## EXERCISE
Retype the material, character for character, from its first line through the line containing "point(53,38)", inclusive.

[Target pointing data]
──────

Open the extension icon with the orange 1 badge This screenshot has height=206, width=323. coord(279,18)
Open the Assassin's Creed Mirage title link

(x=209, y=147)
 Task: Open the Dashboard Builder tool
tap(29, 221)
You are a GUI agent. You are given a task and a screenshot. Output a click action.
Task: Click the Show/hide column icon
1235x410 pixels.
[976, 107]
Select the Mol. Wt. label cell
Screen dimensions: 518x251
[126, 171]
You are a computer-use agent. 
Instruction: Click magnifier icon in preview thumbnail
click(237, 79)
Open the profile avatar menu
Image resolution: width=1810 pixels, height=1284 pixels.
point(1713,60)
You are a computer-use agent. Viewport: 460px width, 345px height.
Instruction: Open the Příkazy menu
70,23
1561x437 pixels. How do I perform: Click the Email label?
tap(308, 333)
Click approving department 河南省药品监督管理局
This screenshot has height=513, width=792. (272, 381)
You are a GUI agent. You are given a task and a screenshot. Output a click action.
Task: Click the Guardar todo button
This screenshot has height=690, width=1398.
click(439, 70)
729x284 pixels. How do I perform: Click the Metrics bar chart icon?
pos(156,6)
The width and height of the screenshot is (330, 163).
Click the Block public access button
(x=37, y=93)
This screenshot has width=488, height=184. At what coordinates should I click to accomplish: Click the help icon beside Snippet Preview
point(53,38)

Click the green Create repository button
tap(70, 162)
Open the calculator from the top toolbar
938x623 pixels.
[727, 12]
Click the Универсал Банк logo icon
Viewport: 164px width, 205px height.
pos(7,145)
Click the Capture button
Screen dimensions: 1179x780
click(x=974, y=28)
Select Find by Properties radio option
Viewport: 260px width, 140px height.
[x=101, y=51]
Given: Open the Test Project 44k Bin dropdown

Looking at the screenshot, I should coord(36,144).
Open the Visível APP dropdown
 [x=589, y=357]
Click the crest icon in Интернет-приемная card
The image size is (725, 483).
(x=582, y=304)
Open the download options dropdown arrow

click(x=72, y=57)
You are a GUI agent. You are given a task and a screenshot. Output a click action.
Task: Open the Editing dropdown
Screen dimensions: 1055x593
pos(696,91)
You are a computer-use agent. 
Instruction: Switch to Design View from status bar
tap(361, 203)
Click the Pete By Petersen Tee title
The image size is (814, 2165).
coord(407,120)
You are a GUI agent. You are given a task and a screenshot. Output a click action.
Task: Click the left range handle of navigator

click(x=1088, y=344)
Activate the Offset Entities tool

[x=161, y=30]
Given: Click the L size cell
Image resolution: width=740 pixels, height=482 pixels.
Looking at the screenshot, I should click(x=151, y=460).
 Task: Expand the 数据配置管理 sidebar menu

──────

## THE REPLY
Open the extension icon with the orange 1 badge This screenshot has height=206, width=323. coord(279,18)
Open the Assassin's Creed Mirage title link

(x=209, y=147)
 Task: Open the Dashboard Builder tool
tap(29, 221)
You are a GUI agent. You are given a task and a screenshot. Output a click action.
Task: Click the Show/hide column icon
1235x410 pixels.
[976, 107]
Select the Mol. Wt. label cell
Screen dimensions: 518x251
[126, 171]
You are a computer-use agent. 
Instruction: Click magnifier icon in preview thumbnail
click(237, 79)
Open the profile avatar menu
Image resolution: width=1810 pixels, height=1284 pixels.
point(1713,60)
You are a computer-use agent. Viewport: 460px width, 345px height.
Instruction: Open the Příkazy menu
70,23
1561x437 pixels. How do I perform: Click the Email label?
tap(308, 333)
Click approving department 河南省药品监督管理局
This screenshot has height=513, width=792. (272, 381)
You are a GUI agent. You are given a task and a screenshot. Output a click action.
Task: Click the Guardar todo button
This screenshot has height=690, width=1398.
click(439, 70)
729x284 pixels. How do I perform: Click the Metrics bar chart icon?
pos(156,6)
The width and height of the screenshot is (330, 163).
Click the Block public access button
(x=37, y=93)
This screenshot has width=488, height=184. At what coordinates should I click to accomplish: Click the help icon beside Snippet Preview
point(53,38)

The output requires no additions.